A ML model should only be moved to production, if it has been thoroughly tested under realistic circumstances. Potential model weaknesses and corresponding correction methods should be documented and communicated.
Appropriate monitoring of the model’s performance over time depends on the implementation of the model: - Automatic real-time scoring requires continuous monitoring with automated test and validation methods for data quality and model performance, including transparency and fairness requirements. Data quality should be monitored during the life cycle of the model to preclude concept drift and to ensure stable model performance. - A manual setup with cyclical retraining or re-optimisation naturally includes performance checks in each cycle. In any case, a mechanism to flag possible changes in the performance over time should be in place. This monitoring should include model predictions in comparison with actual results.
If the model is retrained or redeveloped based on the outcome of previous predictions or because model performance in production has dropped below requirements, this feedback loop needs to be designed such that no additional bias is introduced. While monitoring model performance, transparency and fairness requirements have to be included.
Before moving a model to production, procedures and circumstances have to be defined under which the model needs to be replaced or removed from the process.
Furthermore, a model should only be used for its original purpose and by authorised users to guarantee safe operation, especially if personal data is used.
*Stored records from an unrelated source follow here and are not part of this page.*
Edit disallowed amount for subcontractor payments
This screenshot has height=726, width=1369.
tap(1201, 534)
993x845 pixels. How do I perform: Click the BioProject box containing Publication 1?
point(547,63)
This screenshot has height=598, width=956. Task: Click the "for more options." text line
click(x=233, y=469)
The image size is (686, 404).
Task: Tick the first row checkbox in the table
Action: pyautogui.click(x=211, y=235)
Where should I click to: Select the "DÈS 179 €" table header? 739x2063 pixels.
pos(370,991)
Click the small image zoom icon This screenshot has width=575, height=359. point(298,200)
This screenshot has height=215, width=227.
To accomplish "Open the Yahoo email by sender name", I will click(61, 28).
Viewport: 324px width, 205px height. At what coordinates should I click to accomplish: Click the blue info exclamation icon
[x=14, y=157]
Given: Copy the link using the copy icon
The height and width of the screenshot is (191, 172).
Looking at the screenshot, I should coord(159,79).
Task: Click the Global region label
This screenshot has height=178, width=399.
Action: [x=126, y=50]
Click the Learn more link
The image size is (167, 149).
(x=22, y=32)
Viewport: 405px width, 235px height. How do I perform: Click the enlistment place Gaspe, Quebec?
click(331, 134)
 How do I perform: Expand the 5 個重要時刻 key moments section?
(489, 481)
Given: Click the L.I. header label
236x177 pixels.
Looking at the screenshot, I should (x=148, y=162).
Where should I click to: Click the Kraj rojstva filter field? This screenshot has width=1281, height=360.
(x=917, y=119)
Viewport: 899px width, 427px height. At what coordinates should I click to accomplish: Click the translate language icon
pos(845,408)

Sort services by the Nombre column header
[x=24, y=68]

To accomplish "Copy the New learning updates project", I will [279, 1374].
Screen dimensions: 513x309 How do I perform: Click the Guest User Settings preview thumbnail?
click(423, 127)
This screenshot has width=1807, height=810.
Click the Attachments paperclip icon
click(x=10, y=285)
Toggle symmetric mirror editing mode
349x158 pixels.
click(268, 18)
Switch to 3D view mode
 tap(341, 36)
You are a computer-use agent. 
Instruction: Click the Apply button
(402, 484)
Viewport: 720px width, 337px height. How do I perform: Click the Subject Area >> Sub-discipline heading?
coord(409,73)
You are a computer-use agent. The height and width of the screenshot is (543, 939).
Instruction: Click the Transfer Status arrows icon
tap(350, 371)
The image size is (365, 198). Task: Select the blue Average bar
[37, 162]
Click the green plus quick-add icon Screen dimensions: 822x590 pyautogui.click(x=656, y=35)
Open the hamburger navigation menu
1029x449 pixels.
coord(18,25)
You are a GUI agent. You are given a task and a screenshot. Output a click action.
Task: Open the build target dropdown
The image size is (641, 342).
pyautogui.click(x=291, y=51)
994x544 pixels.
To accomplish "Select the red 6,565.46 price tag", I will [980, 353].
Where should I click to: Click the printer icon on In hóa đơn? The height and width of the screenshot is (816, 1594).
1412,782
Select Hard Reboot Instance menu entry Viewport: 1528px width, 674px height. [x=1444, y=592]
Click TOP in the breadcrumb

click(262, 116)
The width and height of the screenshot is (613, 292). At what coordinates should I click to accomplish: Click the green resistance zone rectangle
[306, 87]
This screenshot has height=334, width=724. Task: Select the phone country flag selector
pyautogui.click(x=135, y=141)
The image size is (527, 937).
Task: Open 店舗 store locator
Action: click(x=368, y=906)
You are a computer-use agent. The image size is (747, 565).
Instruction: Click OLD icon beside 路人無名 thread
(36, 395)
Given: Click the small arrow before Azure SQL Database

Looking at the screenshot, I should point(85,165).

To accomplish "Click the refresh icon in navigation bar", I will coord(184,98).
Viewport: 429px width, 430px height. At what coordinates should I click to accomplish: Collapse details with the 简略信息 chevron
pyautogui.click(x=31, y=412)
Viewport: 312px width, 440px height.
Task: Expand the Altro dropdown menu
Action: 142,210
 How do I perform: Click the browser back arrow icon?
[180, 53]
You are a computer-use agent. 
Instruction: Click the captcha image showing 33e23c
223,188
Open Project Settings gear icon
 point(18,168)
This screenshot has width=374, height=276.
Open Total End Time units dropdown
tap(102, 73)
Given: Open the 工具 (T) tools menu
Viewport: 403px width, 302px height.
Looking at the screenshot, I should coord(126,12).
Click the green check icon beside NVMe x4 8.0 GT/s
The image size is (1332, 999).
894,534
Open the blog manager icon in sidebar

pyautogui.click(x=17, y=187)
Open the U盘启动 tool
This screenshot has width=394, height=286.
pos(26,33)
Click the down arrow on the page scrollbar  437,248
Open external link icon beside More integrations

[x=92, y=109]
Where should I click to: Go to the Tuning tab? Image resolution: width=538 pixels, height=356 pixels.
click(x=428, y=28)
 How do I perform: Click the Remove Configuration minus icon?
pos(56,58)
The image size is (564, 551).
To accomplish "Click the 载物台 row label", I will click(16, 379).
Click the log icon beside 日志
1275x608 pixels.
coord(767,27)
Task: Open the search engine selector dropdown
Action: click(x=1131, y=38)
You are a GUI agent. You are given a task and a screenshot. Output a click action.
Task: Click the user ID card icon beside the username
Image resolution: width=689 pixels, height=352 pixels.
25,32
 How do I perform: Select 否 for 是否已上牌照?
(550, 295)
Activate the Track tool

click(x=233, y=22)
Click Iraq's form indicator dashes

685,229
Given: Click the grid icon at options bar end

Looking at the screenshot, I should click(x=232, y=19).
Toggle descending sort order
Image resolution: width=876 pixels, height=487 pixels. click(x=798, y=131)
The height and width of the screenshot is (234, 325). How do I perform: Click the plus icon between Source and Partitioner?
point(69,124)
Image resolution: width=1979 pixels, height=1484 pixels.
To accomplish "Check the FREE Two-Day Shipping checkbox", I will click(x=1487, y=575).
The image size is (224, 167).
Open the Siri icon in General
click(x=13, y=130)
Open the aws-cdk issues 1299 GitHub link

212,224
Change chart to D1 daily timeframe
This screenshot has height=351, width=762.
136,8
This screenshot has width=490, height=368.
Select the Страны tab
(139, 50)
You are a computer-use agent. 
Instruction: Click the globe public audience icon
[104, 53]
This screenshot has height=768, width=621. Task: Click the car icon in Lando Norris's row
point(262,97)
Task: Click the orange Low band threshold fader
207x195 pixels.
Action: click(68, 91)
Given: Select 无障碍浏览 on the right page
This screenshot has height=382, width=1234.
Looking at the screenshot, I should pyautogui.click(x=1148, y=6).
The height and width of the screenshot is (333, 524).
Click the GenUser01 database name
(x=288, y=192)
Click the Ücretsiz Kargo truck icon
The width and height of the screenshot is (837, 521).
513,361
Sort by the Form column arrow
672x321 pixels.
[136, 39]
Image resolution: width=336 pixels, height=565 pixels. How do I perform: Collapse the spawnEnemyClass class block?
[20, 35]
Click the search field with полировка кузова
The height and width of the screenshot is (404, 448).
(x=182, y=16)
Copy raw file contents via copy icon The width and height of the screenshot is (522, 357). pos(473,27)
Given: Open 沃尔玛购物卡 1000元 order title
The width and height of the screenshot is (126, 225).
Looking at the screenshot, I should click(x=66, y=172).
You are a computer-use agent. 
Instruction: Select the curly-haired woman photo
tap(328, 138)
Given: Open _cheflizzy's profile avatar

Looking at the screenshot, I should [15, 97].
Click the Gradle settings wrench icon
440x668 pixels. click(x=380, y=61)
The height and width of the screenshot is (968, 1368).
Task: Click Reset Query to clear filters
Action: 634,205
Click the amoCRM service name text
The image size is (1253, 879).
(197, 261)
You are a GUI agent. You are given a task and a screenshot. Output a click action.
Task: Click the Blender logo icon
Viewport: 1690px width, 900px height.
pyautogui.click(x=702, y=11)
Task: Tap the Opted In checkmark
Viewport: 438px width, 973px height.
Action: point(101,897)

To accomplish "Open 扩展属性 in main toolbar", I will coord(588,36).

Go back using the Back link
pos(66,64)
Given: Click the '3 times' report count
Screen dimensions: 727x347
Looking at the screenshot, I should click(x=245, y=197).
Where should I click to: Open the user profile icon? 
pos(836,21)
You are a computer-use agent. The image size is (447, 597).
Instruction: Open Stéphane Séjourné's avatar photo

The performance metric used when optimising the model tends to reflect policy decisions (such as prioritising sensitivity over precision). As such policies can change, the performance metric must be adjusted when updating the model. The model should be adjustable to changing circumstances, such as changes in legislation.
- Low performing or untested model is moved to production.
- Performance degrading over time (for example, due to change in demographics or other circumstances such as laws and regulations).
- Increased model bias (possibly by the production model itself).
- Obsolete choices embedded in the model.
- Although retraining does not yield desired model performance, procedures to replace or turn off the model are not implemented.
- Model is ‘repurposed’ over time, and predictions begin to be used out of context.
- Verify that the population for which the model is used in production is (still) sufficiently represented in the training data.
- Obtain the code of the production version of the model.
- Compare performance in production to expectation from development.
- Review monitoring of development of performance and input data distributions.